Una prima osservazione è quasi ovvia: gli italiani che hanno Btp ignorano che i loro titoli sono, per una parte importante, una partita di giro tra loro e lo Stato (che son sempre loro): come avere un credito con se stessi, cioè nulla. Ma questo è sempre stato così e su questa ambiguità sono passati i decenni.
Invece, dal mese di maggio 2018, il resto del debito, quello sottoscritto da soggetti non residenti in Italia sta calando a ritmi elevati, pari a circa 35-40 mld al mese, sia per ragioni tecniche, in particolare la fine prossima del QE – Quantitative Easing (cioè gli acquisti di titoli italiani e non solo sui mercati secondari da parte della BCE), sia per la percezione del rischio paese, riflessa poi in spread e tassi più elevati.
Con l’anno nuovo, la fine del QE e il rifinanziamento del debito, che sostanzialmente serve a poter gestire la riserva di liquidità di cui lo Stato ha bisogno per funzionare, lo Stato potrebbe trovarsi nella situazione di dover emettere debito a tassi elevati, e al contempo in presenza di domanda estera carente.
Le banche Italiane, sia per ragioni di conto economico (se gli spread salgono i titoli garantiscono rendimenti anche molto elevati), sia perché verosimilmente sollecitate a sostenere il debito data la debolezza della domanda estera, potrebbero trovarsi a dover sottoscrivere una quota superiore delle nuove emissioni, sottraendo liquidità al sistema, cioè a imprese e famiglie.
Non è una cosa che non sia già accaduta: nel corso del 2011 fu esattamente questo (il cosiddetto Credit Crunch) che mandò in crisi il nostro sistema, e inaugurò la stagione che del “whatever it takes” di Mario Draghi, cioè appunto l’intervento sistematico della BCE per sostenere le emissioni degli Stati, in particolare di quelli in difficoltà e con il maggior valore dei titoli in circolazione, al fine di difendere l’euro.
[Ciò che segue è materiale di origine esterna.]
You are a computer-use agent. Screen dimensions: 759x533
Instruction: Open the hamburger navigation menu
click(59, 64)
Nelle casse dello Stato, si racconta, era rimasto davvero troppo poco per poter onorare le spese correnti e per interessi.
Ora noi dobbiamo pensare che questa esperienza ha dato un insegnamento all’Europa sul modo di difendere l’euro, almeno sotto il profilo monetario (forse non molto da quello politico), e che a quella situazione non si dovrebbe, in teoria, arrivare senza intervenire prima. Se al contrario dovessimo arrivarci, sarà per volontà politica di qualcuno, e non necessariamente solo di un governo italiano.
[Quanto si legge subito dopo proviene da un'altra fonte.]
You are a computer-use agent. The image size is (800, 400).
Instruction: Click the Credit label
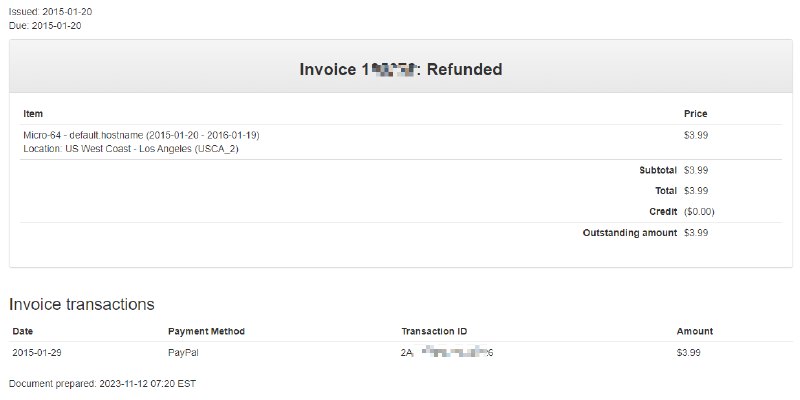[663, 211]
Avere un debito denominato in una moneta di conto estero (di fatto l’euro è questo per noi italiani, dato che non ne regoliamo l’emissione) è posizione indubbiamente scomoda, ma non è semplice tenere conto di tutte le implicazioni dello scenario alternativo. Uno Stato che controlla la propria moneta può sempre fare scelte diverse rispetto a quelle che – per esempio – chiede l’Europa all’Italia: ridurre le spese e il debito, investire solo in misura sostenibile. Uno stato che controlla la propria moneta può invece, ad esempio, pagare il debito emettendo e stampando la propria moneta.
Ovviamente questo emettere moneta ha un alto prezzo: genera inflazione che distrugge i risparmi, ma al contempo sicuramente riduce il debito e rilancia l’economia attraverso la svalutazione della moneta. Almeno per un po’.
Ciò detto, se lo Stato emette una nuova moneta in seguito alla decisione di uscire dall’euro, si troverà comunque a dover finanziare la spesa e rifinanziare il debito – a tassi e costi molto superiori – ridenominato nella nuova moneta. Salvo che sul debito, se ha comunque in modo stabile un avanzo primario (cioè un saldo netto positivo tra entrate e uscite correnti, cosa assai problematica da garantire nelle tempeste finanziarie), può pensare di ristrutturarlo, ad esempio allungando le scadenze: ma perdendo ovviamente in modo drammatico credibilità verso i sottoscrittori. Sarebbe la dichiarazione di default.
Far partire l’inflazione comporta peraltro uno scenario a sua volta di difficilissima gestione, che nella storia del secolo scorso, nella pur virtuosa Germania ha provocato la fine della democrazia e l’instaurarsi di un regime autoritario, con la complicità anche di altri fattori (la crisi del 29 e le riparazioni di guerra imposte dai francesi alla Germania). Portando infine a un nuovo conflitto mondiale. Uno scenario, quello inflattivo, che le persone della mia generazione hanno vissuto – e ricordano ancora – negli anni settanta e ottanta del secolo scorso e che non ha portato grandi benefici a questo paese, bensì ha contribuito a mandare la spesa fuori controllo e a creare il nostro debito attuale, che proprio lì si è formato, per non dire deformato.
Se la storia procede per passi relativamente razionali – pensandola come Hegel – l’Italia dovrebbe raggiungere un compromesso con l’Europa, gestire il proprio deficit, evitare la crescita eccessiva degli spread e soprattutto non dover causare al sistema creditizio un nuovo Credit Cruch, allontanando lo spettro dell’uscita dalla moneta unica. Ma la storia non sempre è razionale, e sicuramente n#on lo è, se non di rado, la politica. Almeno quella che si osserva – non solo in Italia ma in molti altri posti in Europa e altrove – di questi tempi. Quindi fare previsioni ottimistiche o catastrofiche è forse incauto. Ma ignorare i fondamentali e fingere che il 2019 sarà un anno semplice per la finanza italiana lo è ancora di più.